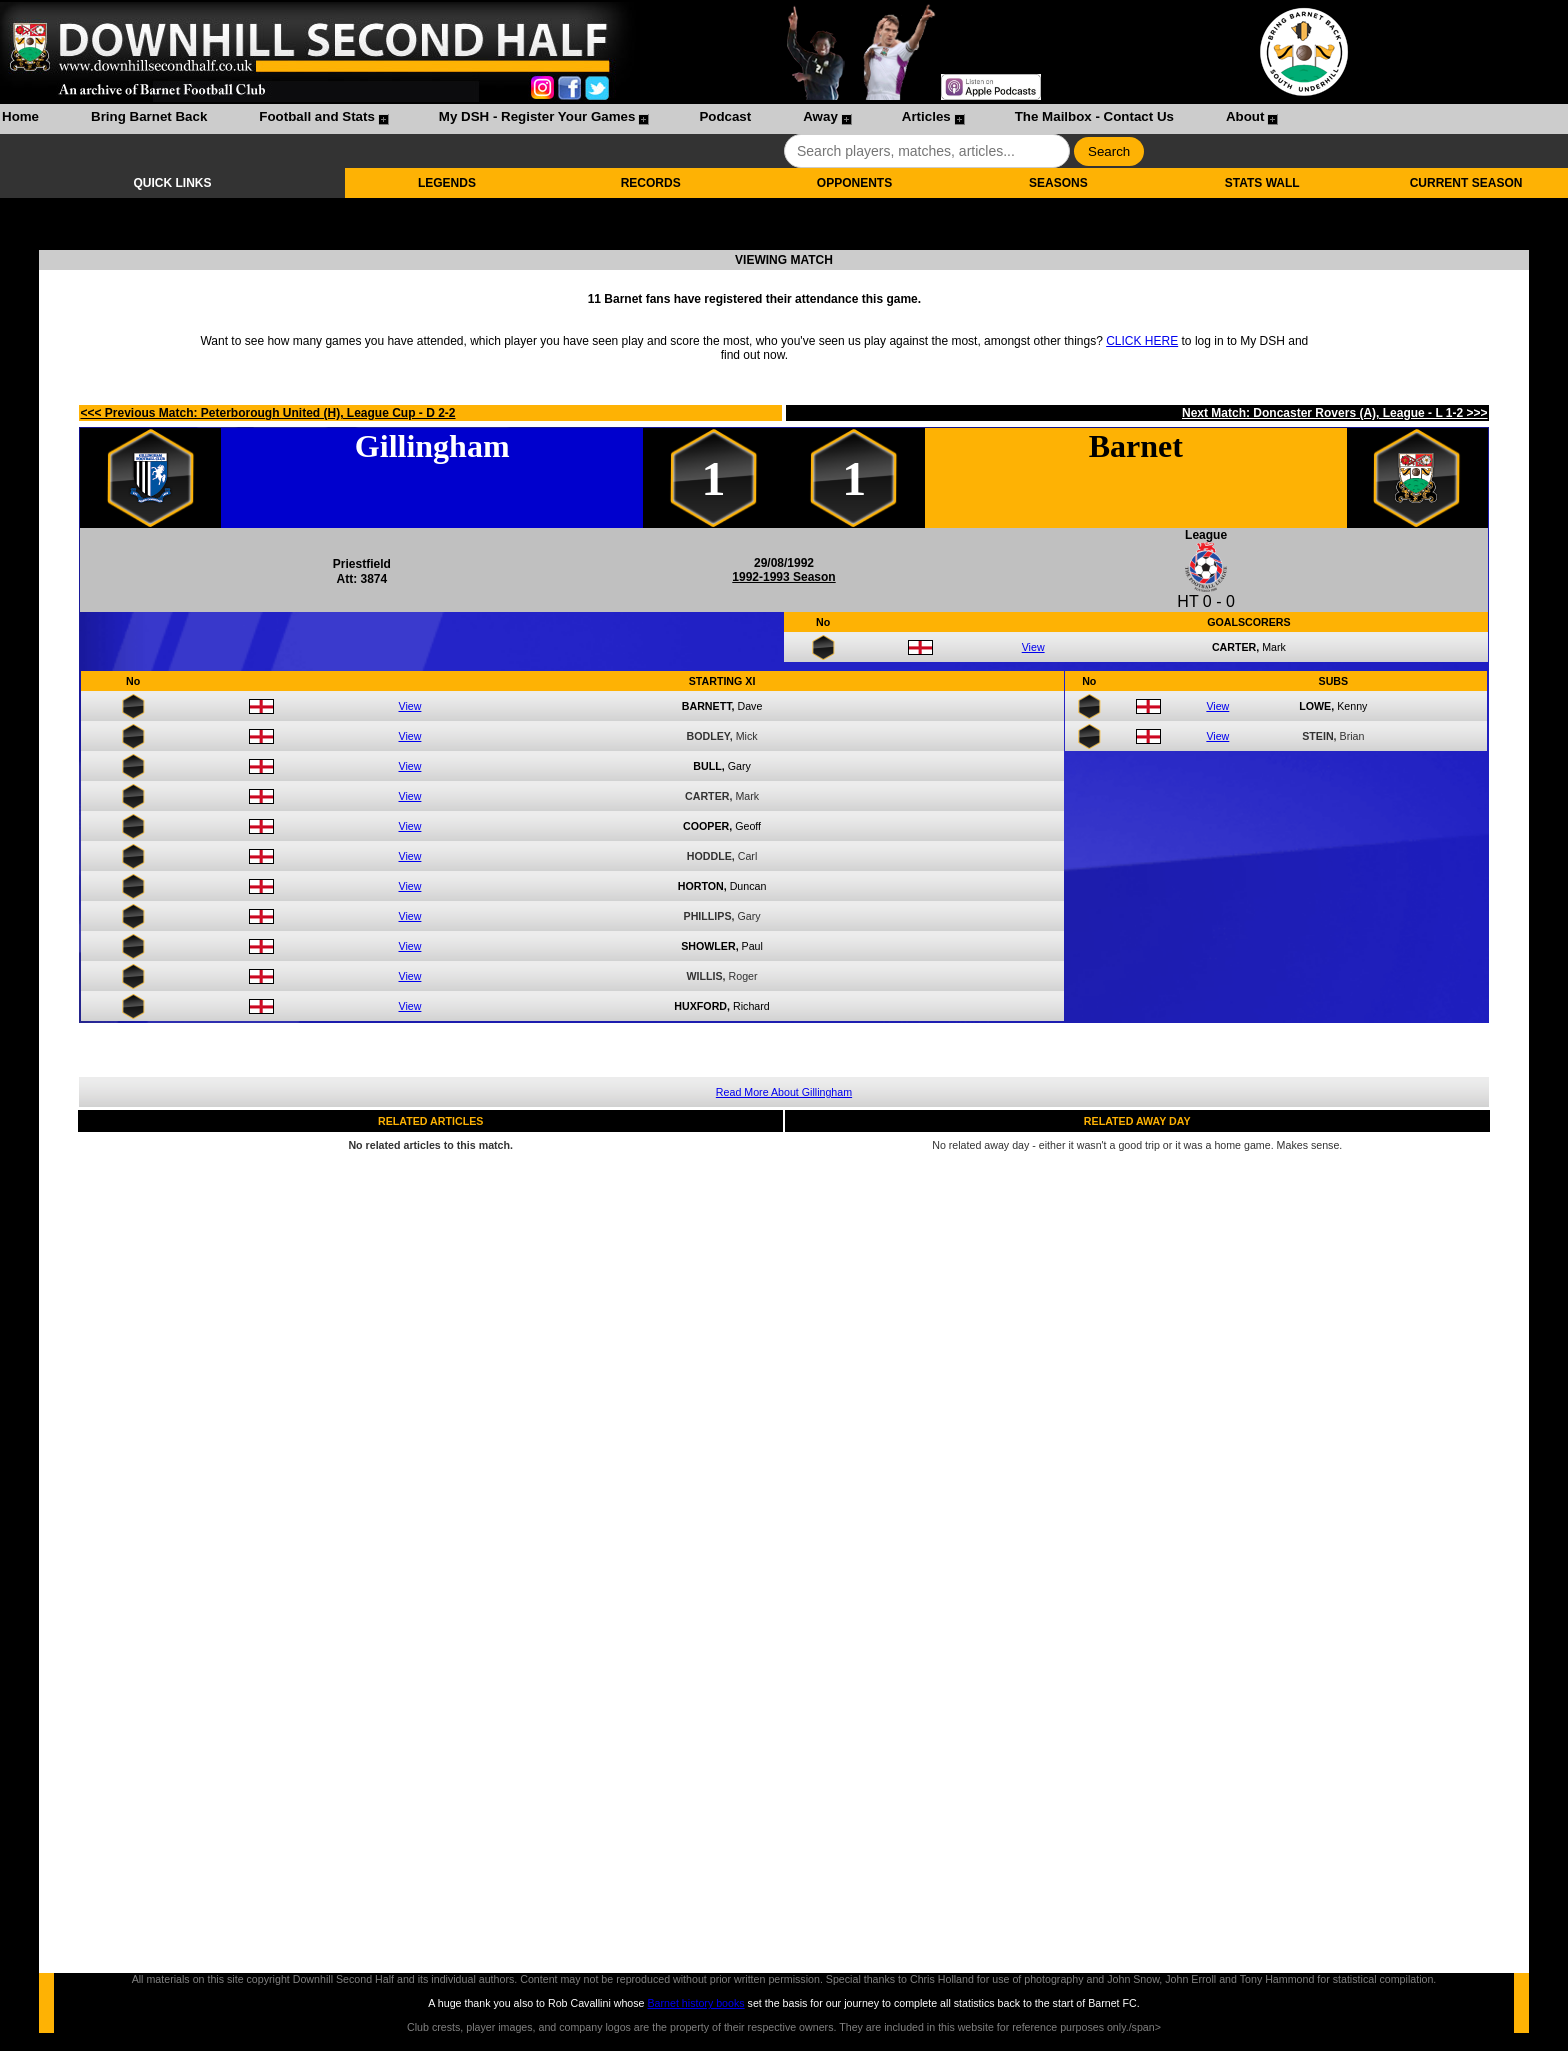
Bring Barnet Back (149, 116)
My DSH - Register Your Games (537, 116)
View (1033, 647)
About (1245, 116)
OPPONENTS (854, 183)
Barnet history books (695, 2003)
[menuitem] (20, 119)
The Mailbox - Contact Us (1094, 116)
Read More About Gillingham (784, 1092)
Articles (926, 116)
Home (20, 116)
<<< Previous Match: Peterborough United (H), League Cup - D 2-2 (267, 413)
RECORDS (651, 183)
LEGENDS (447, 183)
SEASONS (1058, 183)
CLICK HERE (1142, 341)
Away (820, 116)
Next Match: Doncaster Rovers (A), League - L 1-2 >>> (1335, 413)
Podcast (725, 116)
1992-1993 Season (783, 577)
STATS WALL (1262, 183)
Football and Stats (317, 116)
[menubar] (639, 119)
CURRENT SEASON (1466, 183)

※ ※ ※

▸ Aim of the task
Render the rows as a JSON list of strings, one string per line with blank lines omitted, beginning at the line that contains "Home (20, 116)" and continuing through the last row.

▸ Exercise solution
[
  "Home (20, 116)",
  "<<< Previous Match: Peterborough United (H), League Cup - D 2-2 (267, 413)",
  "RECORDS (651, 183)",
  "LEGENDS (447, 183)",
  "SEASONS (1058, 183)",
  "CLICK HERE (1142, 341)",
  "Away (820, 116)",
  "Next Match: Doncaster Rovers (A), League - L 1-2 >>> (1335, 413)",
  "Podcast (725, 116)",
  "1992-1993 Season (783, 577)",
  "STATS WALL (1262, 183)",
  "Football and Stats (317, 116)",
  "[menubar] (639, 119)",
  "CURRENT SEASON (1466, 183)"
]